The need to limit physical contact since the start of the pandemic has had a major impact on work, and has acted as a catalyst for the hybrid work model – working part of the time from at home and part at the office. The popularity and advantages of working from home have made it a must in numerous professional fields.
Besides allowing employees to replace their usual work attire with comfier clothes, working from home has also allowed workers to have greater flexibility and autonomy.
After two years of the COVID-19 pandemic and despite the sixth wave, people are gradually returning to the office with the majority of employers opting for a hybrid work model: most work days are at home and only some are spent at the office. With all the experience gained since the spring of 2020, businesses have managed to implement a variety of tools to facilitate communication and working remotely. However, some issues have been noticed.
Preserving good internal communication while maintaining balance
Good internal communication despite the physical distance requires the right collaborative tools and the proper management of equipment.
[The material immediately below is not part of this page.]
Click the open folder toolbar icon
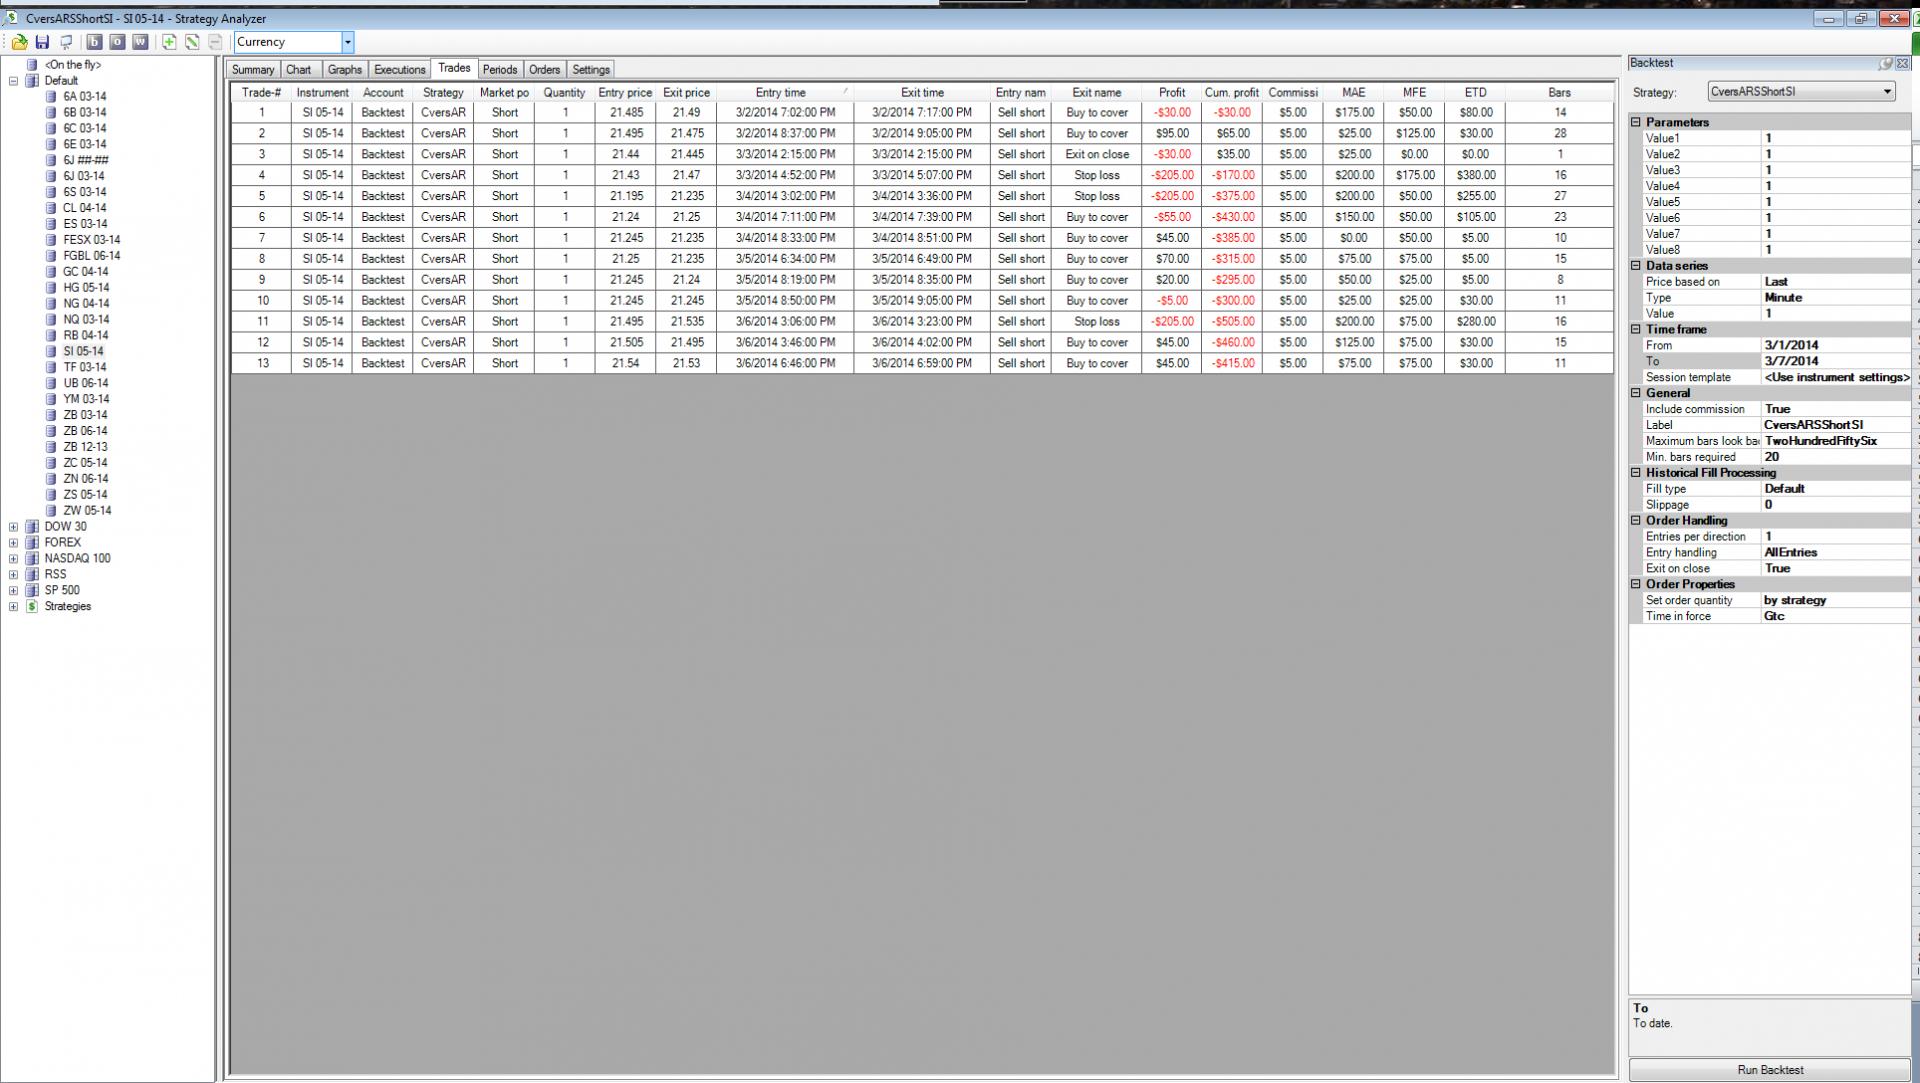The height and width of the screenshot is (1083, 1920). coord(19,42)

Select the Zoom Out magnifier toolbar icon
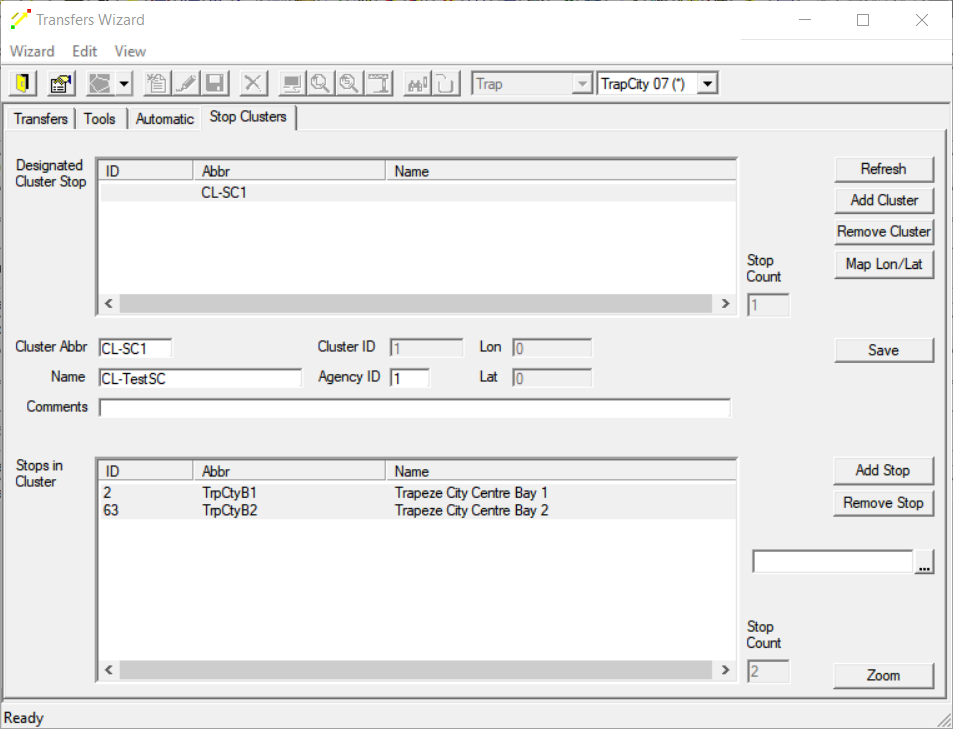348,83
Videoconference and instant messaging software, online project management systems, human resources policies for teleworking, remote IT support, the possibility of borrowing company equipment for home use or reimbursement of certain teleworking expenses are all ways that allow teams to stay connected.
However, finding a balance remains crucial: with a hybrid work model, professional life and personal life can easily overlap. Everyone needs time to disconnect. That’s why it’s important to define the correct communication etiquette: in what ways and at which times can employees call or write to each other? When is it acceptable to book online meetings?
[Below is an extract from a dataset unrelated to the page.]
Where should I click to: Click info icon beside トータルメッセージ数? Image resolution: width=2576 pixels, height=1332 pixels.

Online messaging tools are certainly practical to sustain the feeling of closeness and to be able to discuss with colleagues throughout the day, but they should not be overused.
Undoubtedly, when working from home or in a hybrid work model, it is recommended to separate professional life from personal life and to establish clear rules by setting a specific work schedule, among other solutions. Whatever the chosen rules are, every business should introduce a work and internal communication etiquette for teleworking or working in a hybrid model.
Preserving team cohesion
Videoconferences have been the heavily favoured medium of communication for the past two years. However, as practical as they can be, these virtual meetings do not satisfy the need for human contact that many professionals feel. This can result in a lack of motivation for some. One of the potential solutions for preserving team cohesion is for employers to take steps to increase employees’ engagement even outside of the workplace.
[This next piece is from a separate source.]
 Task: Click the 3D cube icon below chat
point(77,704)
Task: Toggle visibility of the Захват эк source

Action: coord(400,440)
Among the many different devices that allow you to maintain proper communication remotely, employers need to continue to listen to their employees’ needs and to organize regular discussions — in teams or one-on-one between manager and employee — all while saving time for moments of fun or informal exchanges like coffee breaks and virtual happy hour meetups.
In order to break the isolation that working from home can create, the human being has to remain at the centre of communications. It is not because we are glued to our computer screens that we are any less human.
While teleworking is ideal for some, its impact on mental health is greatly felt by others.
The risks of working from home
The obligatory switch from working at the office to working from home in 2020 shook up the daily lives of millions of workers, creating issues such as having trouble adapting and feeling isolated. Many felt like this change was a breath of fresh air, but others had more difficulty adjusting.
Before the pandemic, the consequences of working from home had already been the focal point of a few scientific studies that shed light on workers’ mental health issues. A study published by the International Journal of Healthcare showed that 68% of respondents had trouble separating work life from family life after a prolonged period of working. In addition, 48% mentioned that they felt socially isolated, 44% said they needed better work structure, 20% feared that they would lose professional contacts and 4% noticed that they did not participate in organizational culture enough.
Mental health: an important issue in the era of working from home
At the office, do you usually take breaks? Even when working from home, it is important to take some time away from your work. Experts advise to avoid doing everything at once, like multitasking by doing household chores at the same time as doing work tasks.
Maintaining balance between personal life and professional life is key, whether you work from home or at the office. It is important to show flexibility, and for some, finding that balance means using a hybrid work model by combining periods of teleworking with periods of working at the office.
According to the Association paritaire pour la santé et sécurité du travail, secteur Administration provinciale, a Quebec public sector employee interest group, there are multiple practices that can be put in place in order to maintain a healthy life while working from home:
- If possible, have a workspace that you like, located in a calm area;
- Set a work schedule and shut off your computer as well as other work and internal communications tools at the designated time;
- In order to avoid distractions, implement non-disturbance rules and specific moments of availability for your colleagues and loved ones;
- Plan breaks regularly;
- Organize your tasks by priority at the beginning of the day;
- Maintain your morning and evening routines (for example, reading the news with a cup of coffee before work or working out at the end of the day).
What methods have you adopted since the start of the pandemic? Have you become more efficient? Are you able to stay motivated and focused on your company’s goals?
The hybrid work model definitely creates a lot of challenges, but it also proves that businesses and employees are able to renew themselves, to adapt and to push boundaries.